- **Records**:
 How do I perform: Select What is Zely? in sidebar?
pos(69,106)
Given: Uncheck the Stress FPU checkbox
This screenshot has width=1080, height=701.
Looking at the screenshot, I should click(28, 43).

- **What you are asked to do**:
An exact reproduction of all the records is required.

- **Exercise result**:
 How do I perform: Select What is Zely? in sidebar?
pos(69,106)
Given: Uncheck the Stress FPU checkbox
This screenshot has width=1080, height=701.
Looking at the screenshot, I should click(28, 43).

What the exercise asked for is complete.